Exercise objective
Would you retype the records below exactly as they appear?

Data to examine
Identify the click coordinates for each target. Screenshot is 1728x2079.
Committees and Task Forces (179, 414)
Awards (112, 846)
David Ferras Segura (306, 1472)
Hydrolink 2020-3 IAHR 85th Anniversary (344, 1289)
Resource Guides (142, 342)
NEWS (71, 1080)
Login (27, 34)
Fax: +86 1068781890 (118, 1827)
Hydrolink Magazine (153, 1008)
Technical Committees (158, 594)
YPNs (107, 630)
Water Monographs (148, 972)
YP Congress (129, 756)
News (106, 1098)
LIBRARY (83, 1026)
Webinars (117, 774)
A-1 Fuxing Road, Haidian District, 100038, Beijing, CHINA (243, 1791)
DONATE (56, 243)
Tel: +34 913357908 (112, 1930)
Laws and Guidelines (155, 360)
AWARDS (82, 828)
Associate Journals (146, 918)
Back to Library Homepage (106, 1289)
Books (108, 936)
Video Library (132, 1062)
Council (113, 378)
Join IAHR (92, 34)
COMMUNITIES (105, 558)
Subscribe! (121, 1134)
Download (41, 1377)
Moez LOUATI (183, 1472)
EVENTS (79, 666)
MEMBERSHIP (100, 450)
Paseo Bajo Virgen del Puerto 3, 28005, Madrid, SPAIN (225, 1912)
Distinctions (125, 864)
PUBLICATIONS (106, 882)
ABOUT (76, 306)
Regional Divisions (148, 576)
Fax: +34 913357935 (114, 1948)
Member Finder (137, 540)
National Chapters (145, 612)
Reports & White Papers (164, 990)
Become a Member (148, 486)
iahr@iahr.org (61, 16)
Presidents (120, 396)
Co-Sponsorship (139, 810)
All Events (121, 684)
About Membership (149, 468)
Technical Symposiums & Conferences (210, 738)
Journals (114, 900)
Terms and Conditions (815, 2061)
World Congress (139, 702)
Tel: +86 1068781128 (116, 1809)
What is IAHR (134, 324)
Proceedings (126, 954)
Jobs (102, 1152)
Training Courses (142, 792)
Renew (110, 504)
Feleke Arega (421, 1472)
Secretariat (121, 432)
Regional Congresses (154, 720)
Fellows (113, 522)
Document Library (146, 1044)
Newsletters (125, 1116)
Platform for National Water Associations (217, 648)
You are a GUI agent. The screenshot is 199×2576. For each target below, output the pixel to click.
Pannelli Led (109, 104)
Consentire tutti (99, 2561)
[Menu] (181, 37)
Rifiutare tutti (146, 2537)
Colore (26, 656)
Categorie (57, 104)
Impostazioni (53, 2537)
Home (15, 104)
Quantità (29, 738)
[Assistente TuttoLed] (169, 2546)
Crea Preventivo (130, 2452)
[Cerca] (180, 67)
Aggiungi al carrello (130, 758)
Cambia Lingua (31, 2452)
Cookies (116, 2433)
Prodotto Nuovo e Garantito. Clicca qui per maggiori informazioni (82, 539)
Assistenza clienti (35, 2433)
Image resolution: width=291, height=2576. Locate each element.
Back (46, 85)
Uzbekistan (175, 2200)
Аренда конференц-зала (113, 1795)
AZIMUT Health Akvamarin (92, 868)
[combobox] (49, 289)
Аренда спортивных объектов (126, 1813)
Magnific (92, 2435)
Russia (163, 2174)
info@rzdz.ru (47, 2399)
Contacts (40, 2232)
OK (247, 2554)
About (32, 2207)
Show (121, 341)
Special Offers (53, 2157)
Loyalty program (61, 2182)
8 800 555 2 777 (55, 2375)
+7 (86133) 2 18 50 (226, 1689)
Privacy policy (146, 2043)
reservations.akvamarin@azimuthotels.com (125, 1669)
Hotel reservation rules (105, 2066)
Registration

Answer below
Identify the click coordinates for each target. Screenshot is 1728x2079.
Committees and Task Forces (179, 414)
Awards (112, 846)
David Ferras Segura (306, 1472)
Hydrolink 2020-3 IAHR 85th Anniversary (344, 1289)
Resource Guides (142, 342)
NEWS (71, 1080)
Login (27, 34)
Fax: +86 1068781890 (118, 1827)
Hydrolink Magazine (153, 1008)
Technical Committees (158, 594)
YPNs (107, 630)
Water Monographs (148, 972)
YP Congress (129, 756)
News (106, 1098)
LIBRARY (83, 1026)
Webinars (117, 774)
A-1 Fuxing Road, Haidian District, 100038, Beijing, CHINA (243, 1791)
DONATE (56, 243)
Tel: +34 913357908 (112, 1930)
Laws and Guidelines (155, 360)
AWARDS (82, 828)
Associate Journals (146, 918)
Back to Library Homepage (106, 1289)
Books (108, 936)
Video Library (132, 1062)
Council (113, 378)
Join IAHR (92, 34)
COMMUNITIES (105, 558)
Subscribe! (121, 1134)
Download (41, 1377)
Moez LOUATI (183, 1472)
EVENTS (79, 666)
MEMBERSHIP (100, 450)
Paseo Bajo Virgen del Puerto 3, 28005, Madrid, SPAIN (225, 1912)
Distinctions (125, 864)
PUBLICATIONS (106, 882)
ABOUT (76, 306)
Regional Divisions (148, 576)
Fax: +34 913357935 (114, 1948)
Member Finder (137, 540)
National Chapters (145, 612)
Reports & White Papers (164, 990)
Become a Member (148, 486)
iahr@iahr.org (61, 16)
Presidents (120, 396)
Co-Sponsorship (139, 810)
All Events (121, 684)
About Membership (149, 468)
Technical Symposiums & Conferences (210, 738)
Journals (114, 900)
Terms and Conditions (815, 2061)
World Congress (139, 702)
Tel: +86 1068781128 (116, 1809)
What is IAHR (134, 324)
Proceedings (126, 954)
Jobs (102, 1152)
Training Courses (142, 792)
Renew (110, 504)
Feleke Arega (421, 1472)
Secretariat (121, 432)
Regional Congresses (154, 720)
Fellows (113, 522)
Document Library (146, 1044)
Newsletters (125, 1116)
Platform for National Water Associations (217, 648)
You are a GUI agent. The screenshot is 199×2576. For each target below, output the pixel to click.
Pannelli Led (109, 104)
Consentire tutti (99, 2561)
[Menu] (181, 37)
Rifiutare tutti (146, 2537)
Colore (26, 656)
Categorie (57, 104)
Impostazioni (53, 2537)
Home (15, 104)
Quantità (29, 738)
[Assistente TuttoLed] (169, 2546)
Crea Preventivo (130, 2452)
[Cerca] (180, 67)
Aggiungi al carrello (130, 758)
Cambia Lingua (31, 2452)
Cookies (116, 2433)
Prodotto Nuovo e Garantito. Clicca qui per maggiori informazioni (82, 539)
Assistenza clienti (35, 2433)
Image resolution: width=291, height=2576. Locate each element.
Back (46, 85)
Uzbekistan (175, 2200)
Аренда конференц-зала (113, 1795)
AZIMUT Health Akvamarin (92, 868)
[combobox] (49, 289)
Аренда спортивных объектов (126, 1813)
Magnific (92, 2435)
Russia (163, 2174)
info@rzdz.ru (47, 2399)
Contacts (40, 2232)
OK (247, 2554)
About (32, 2207)
Show (121, 341)
Special Offers (53, 2157)
Loyalty program (61, 2182)
8 800 555 2 777 (55, 2375)
+7 (86133) 2 18 50 (226, 1689)
Privacy policy (146, 2043)
reservations.akvamarin@azimuthotels.com (125, 1669)
Hotel reservation rules (105, 2066)
Registration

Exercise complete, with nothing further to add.